Desperately seeking refuge with her stepsister, Ginger (played by Sally Hawkins), Jasmine doesn't even try to conceal her disgust at the cheap Californian suburban life she must withstand. In Allen's signature style, the gaudy flat in San Francisco is set up as a direct contrast to Jasmine's spacious and minimalist New York home (the split-screen shot at the dinner table in 'Annie Hall' springs to mind), and Blanchett's willowy and pale physique makes her seem an unwanted giant in the claustrophobic, latino apartment.

'I can't believe you told me this was a 6Os themed party...'
Hawkins perpetuates a brash and bubbly naivety as Ginger, the fun-loving, honest and accepting antithesis to Jasmine, and whilst she goes for some pretty minging men (having sex with a fat old bloke in the back seat of his car... classy), we can't help but will her on to a happy ending. As is often the case in Allen's work, the eye is firmly on the female in this film, whilst the men (including the sleazy and unfeeling 'Hal', played by Alec Baldwin) are merely vehicles for their happiness and distress.

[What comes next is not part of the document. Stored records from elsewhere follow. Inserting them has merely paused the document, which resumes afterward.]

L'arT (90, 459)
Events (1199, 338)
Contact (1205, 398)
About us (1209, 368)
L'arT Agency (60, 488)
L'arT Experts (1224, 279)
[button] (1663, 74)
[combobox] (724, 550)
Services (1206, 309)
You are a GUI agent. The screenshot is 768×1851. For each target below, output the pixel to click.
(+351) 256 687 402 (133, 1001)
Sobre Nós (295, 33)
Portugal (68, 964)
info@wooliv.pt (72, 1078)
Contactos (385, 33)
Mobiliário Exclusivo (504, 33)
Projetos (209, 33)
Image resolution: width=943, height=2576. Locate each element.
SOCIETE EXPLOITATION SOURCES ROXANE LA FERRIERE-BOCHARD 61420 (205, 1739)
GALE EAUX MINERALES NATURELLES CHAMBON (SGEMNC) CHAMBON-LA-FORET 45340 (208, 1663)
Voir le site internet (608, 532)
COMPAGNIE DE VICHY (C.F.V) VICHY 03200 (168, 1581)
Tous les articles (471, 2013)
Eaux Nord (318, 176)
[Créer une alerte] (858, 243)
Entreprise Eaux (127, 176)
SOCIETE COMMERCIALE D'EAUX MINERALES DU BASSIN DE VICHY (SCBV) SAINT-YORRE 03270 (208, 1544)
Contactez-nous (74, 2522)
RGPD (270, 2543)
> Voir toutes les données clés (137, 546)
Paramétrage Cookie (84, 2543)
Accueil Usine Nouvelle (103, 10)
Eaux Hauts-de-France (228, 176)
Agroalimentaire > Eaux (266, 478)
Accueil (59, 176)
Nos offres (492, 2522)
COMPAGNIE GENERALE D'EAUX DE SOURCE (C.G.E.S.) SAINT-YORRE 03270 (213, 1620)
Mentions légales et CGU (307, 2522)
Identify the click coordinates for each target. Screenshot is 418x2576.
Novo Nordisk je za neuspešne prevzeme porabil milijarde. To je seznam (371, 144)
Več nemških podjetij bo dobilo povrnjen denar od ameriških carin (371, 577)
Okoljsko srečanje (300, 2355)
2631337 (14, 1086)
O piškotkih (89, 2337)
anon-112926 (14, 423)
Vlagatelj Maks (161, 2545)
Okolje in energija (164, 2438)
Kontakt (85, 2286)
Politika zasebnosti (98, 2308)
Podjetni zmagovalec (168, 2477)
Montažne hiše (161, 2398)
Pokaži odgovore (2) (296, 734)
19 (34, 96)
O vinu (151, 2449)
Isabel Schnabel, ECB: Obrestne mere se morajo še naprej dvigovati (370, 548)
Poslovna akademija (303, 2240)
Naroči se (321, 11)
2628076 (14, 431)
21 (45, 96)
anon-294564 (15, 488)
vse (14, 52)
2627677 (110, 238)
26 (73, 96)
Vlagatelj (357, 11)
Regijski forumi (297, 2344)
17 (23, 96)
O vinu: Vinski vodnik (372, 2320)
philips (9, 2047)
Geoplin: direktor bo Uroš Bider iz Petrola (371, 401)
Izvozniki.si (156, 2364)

'Blue Jasmine' is, in my opinion, the best film Allen has made since 'Husbands and Wives'. Whilst I thoroughly enjoyed the beautiful scenery, warmth and quirkiness of 'Midnight in Paris', it lacked the emotional substance which this film has in spades. I would defy anyone who doesn't have a lump in their throat in the final scene. One thing is for sure, Woody Allen can recreate break-ups and break-downs like no-one else can.